- _TASK REQUIREMENTS_: Copy out every line of the material below, character for character, apart from the pictures.
★ ★ ★ ★ ★ ★ ★
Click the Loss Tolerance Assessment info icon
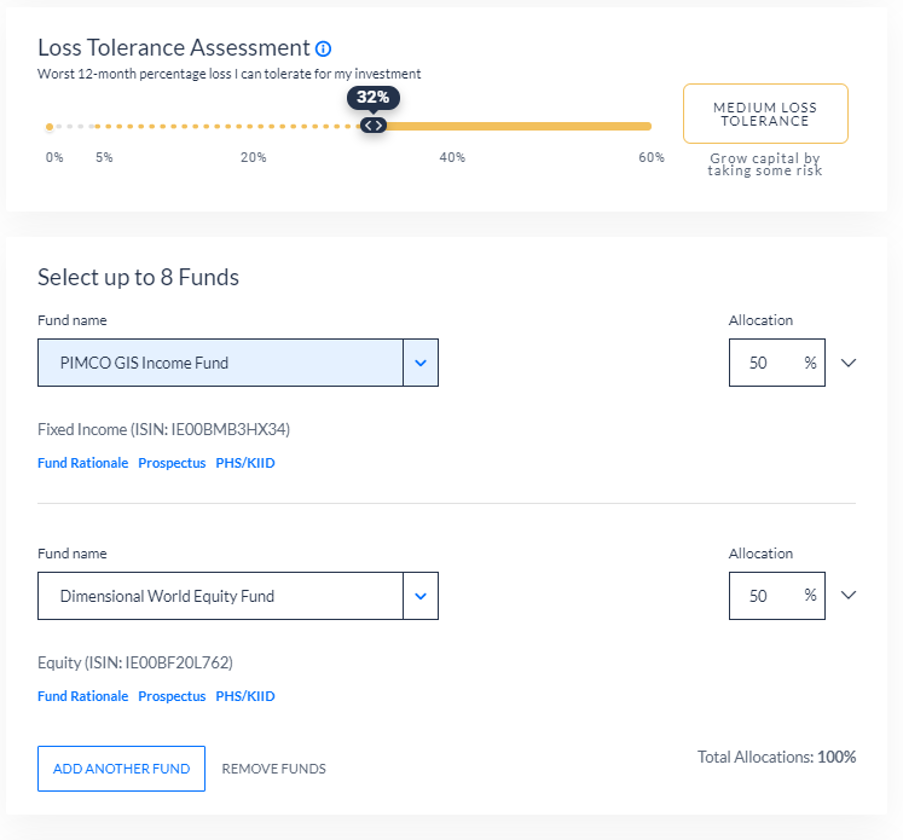The image size is (904, 840). (x=323, y=48)
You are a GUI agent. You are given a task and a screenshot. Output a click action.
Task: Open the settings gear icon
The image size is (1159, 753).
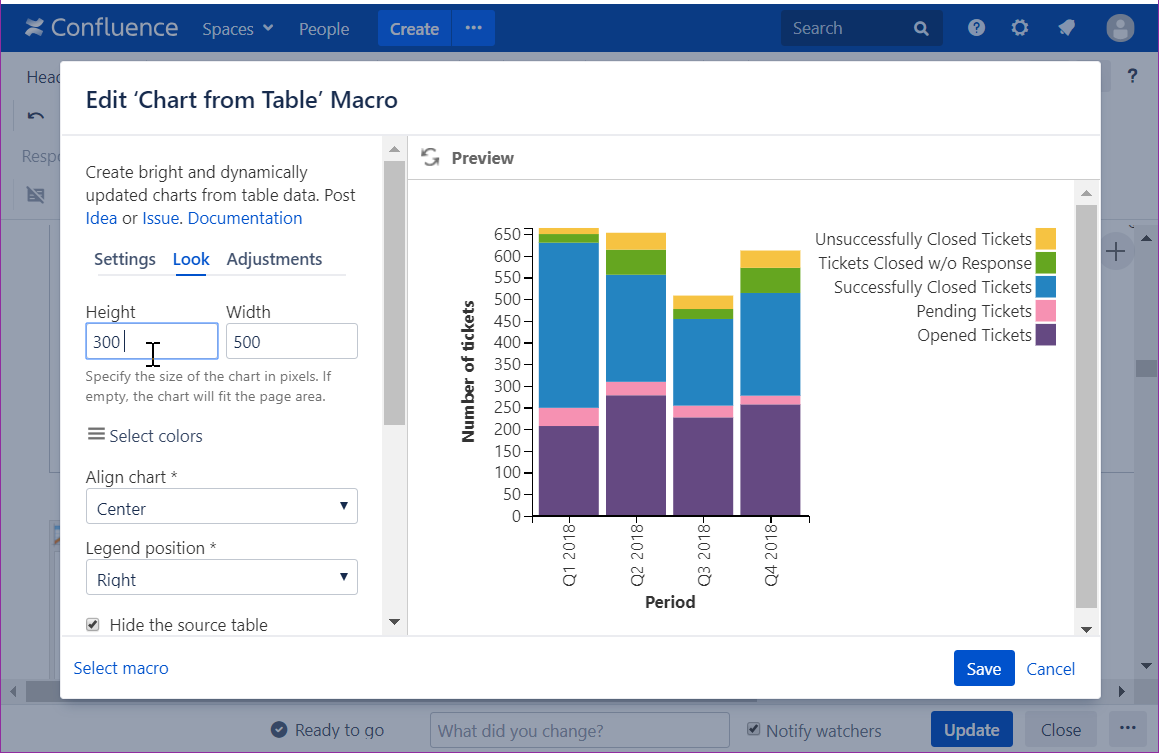pos(1019,28)
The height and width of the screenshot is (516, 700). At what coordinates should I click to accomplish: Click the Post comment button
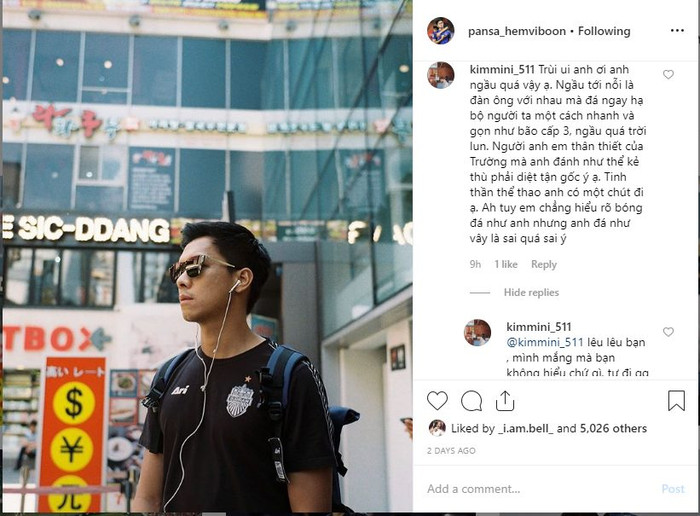(x=673, y=489)
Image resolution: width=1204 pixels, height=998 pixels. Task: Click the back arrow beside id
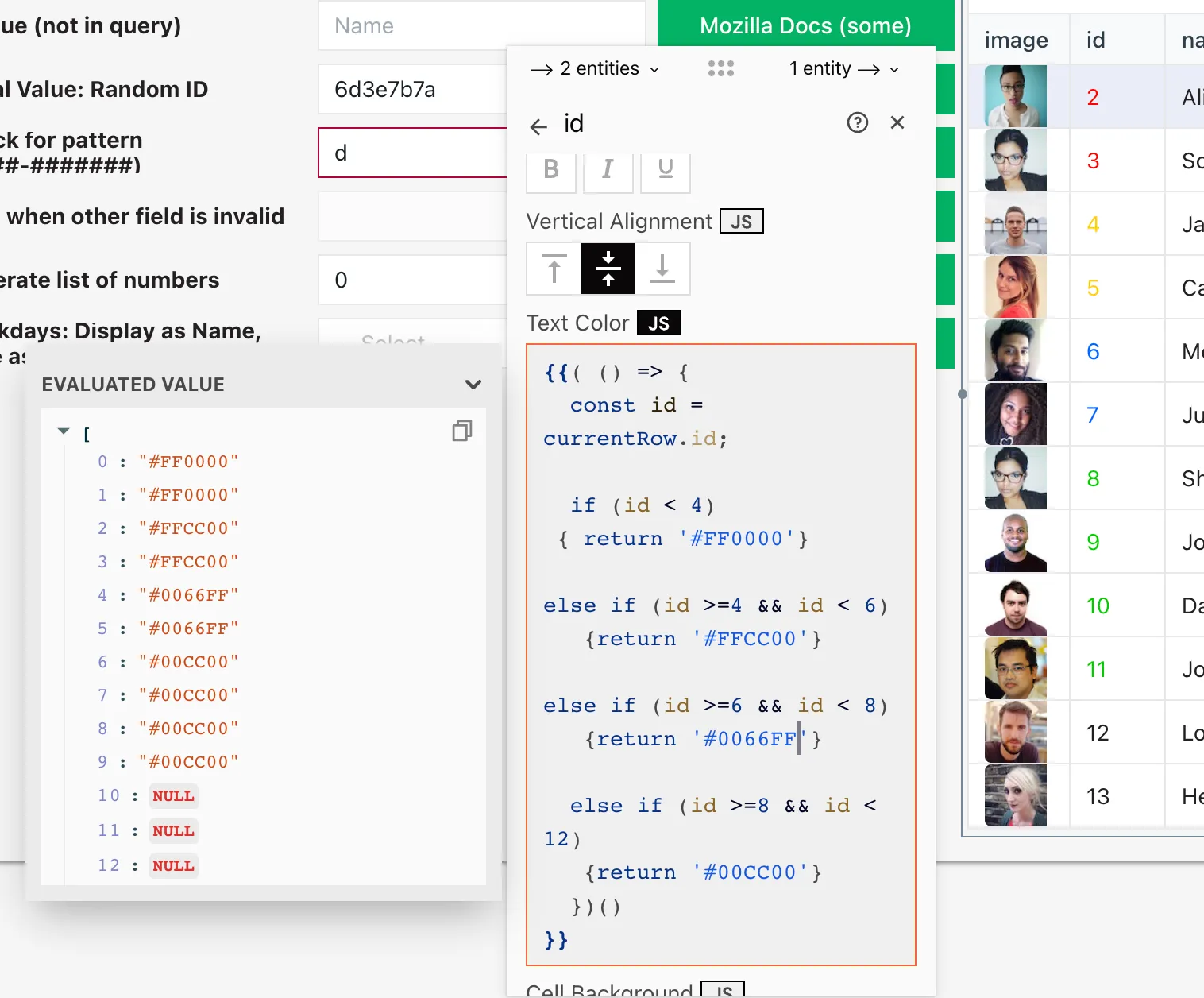(538, 126)
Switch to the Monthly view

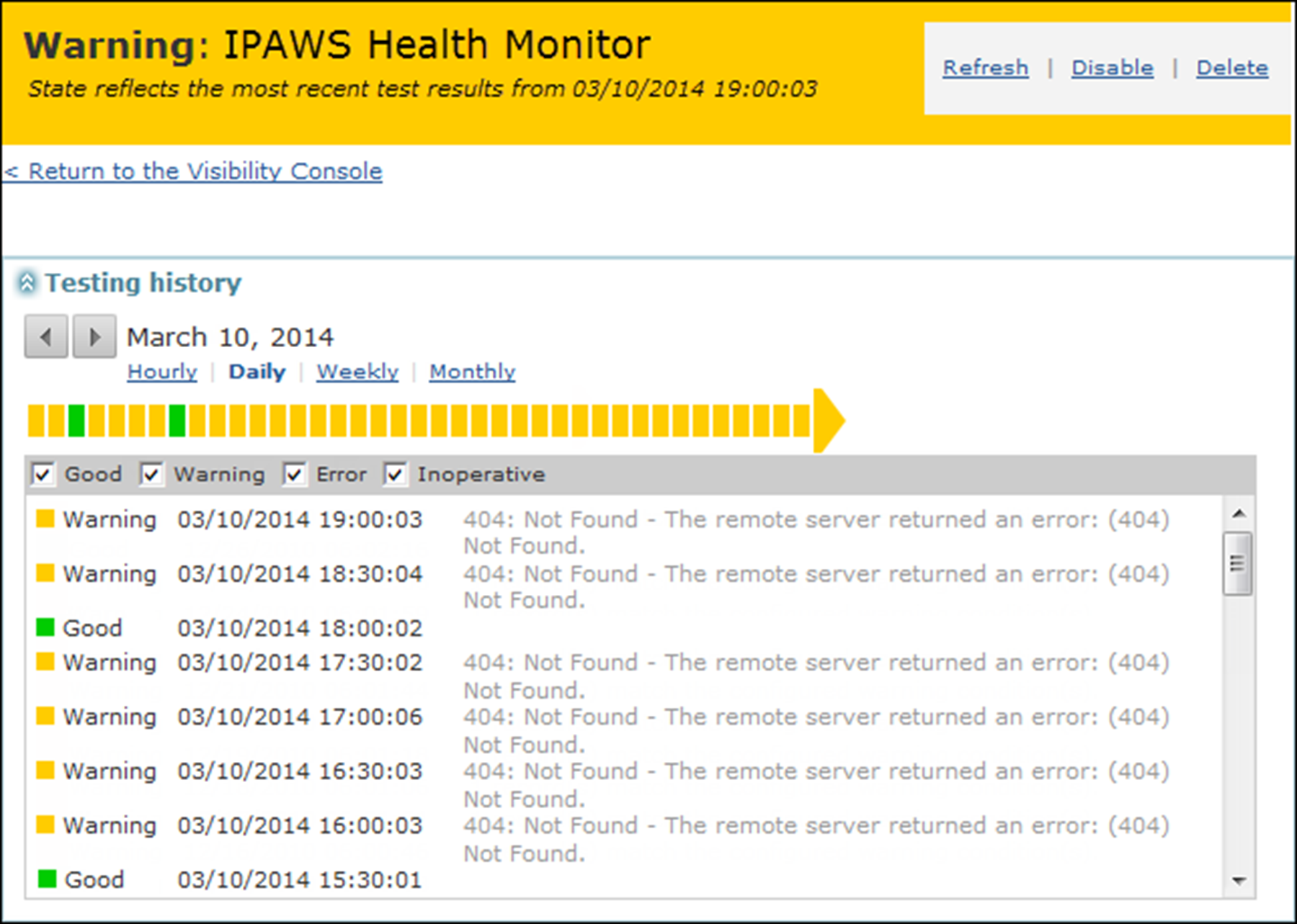473,372
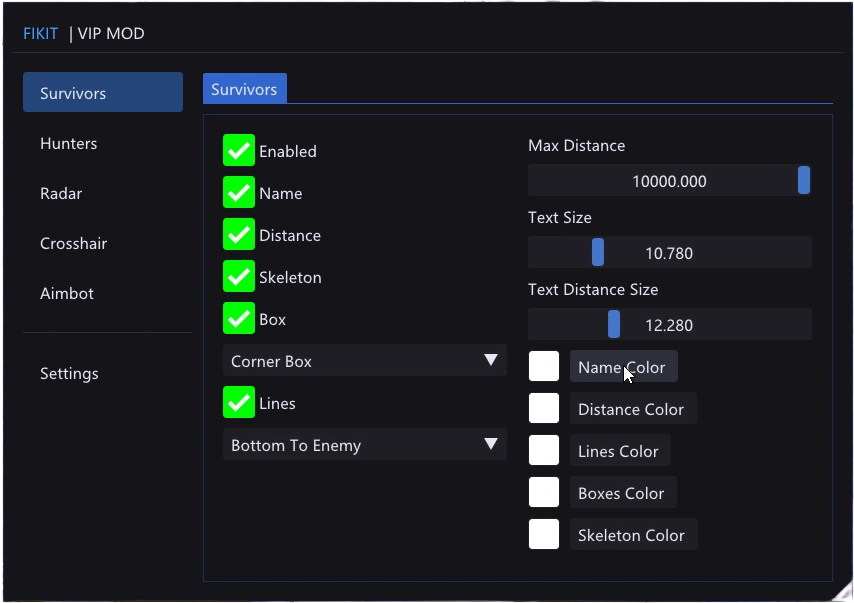Uncheck the Enabled checkbox

(239, 150)
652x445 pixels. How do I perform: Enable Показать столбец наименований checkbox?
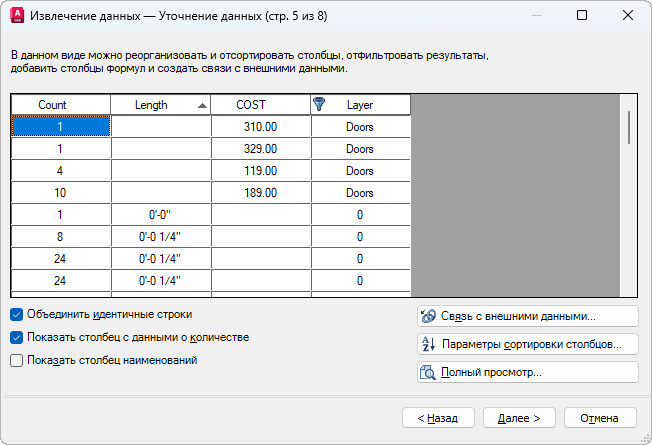coord(16,360)
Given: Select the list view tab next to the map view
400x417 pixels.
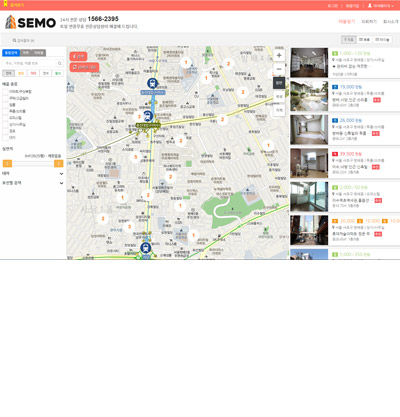Looking at the screenshot, I should [364, 40].
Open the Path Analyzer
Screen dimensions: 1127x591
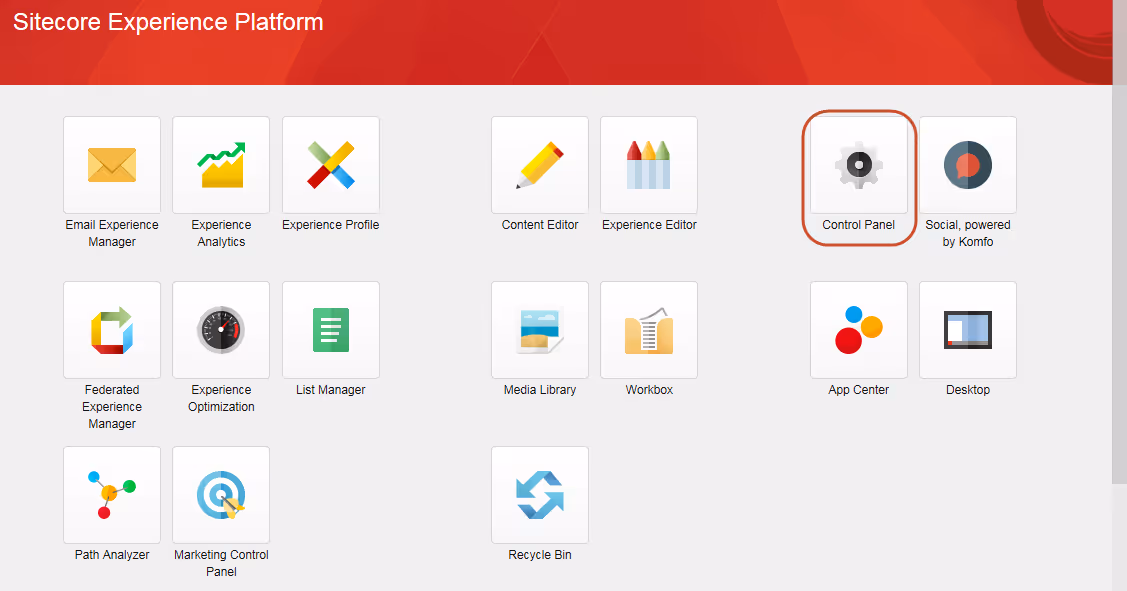point(111,494)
★ ★ ★ ★ ★ ★ ★
- _SOLUTION BELOW_:
Click the Loss Tolerance Assessment info icon
The image size is (904, 840). (x=323, y=48)
You are a GUI agent. You are given a task and a screenshot. Output a click action.
Task: Open the settings gear icon
The image size is (1159, 753).
pos(1019,28)
The height and width of the screenshot is (516, 700). At what coordinates should I click to accomplish: Click the Post comment button
(x=673, y=489)
Image resolution: width=1204 pixels, height=998 pixels. Task: Click the back arrow beside id
(538, 126)
Switch to the Monthly view

473,372
Uncheck the Enabled checkbox

(239, 150)
652x445 pixels. How do I perform: Enable Показать столбец наименований checkbox?
coord(16,360)
Given: Select the list view tab next to the map view
400x417 pixels.
Looking at the screenshot, I should [364, 40].
Open the Path Analyzer
Screen dimensions: 1127x591
point(111,494)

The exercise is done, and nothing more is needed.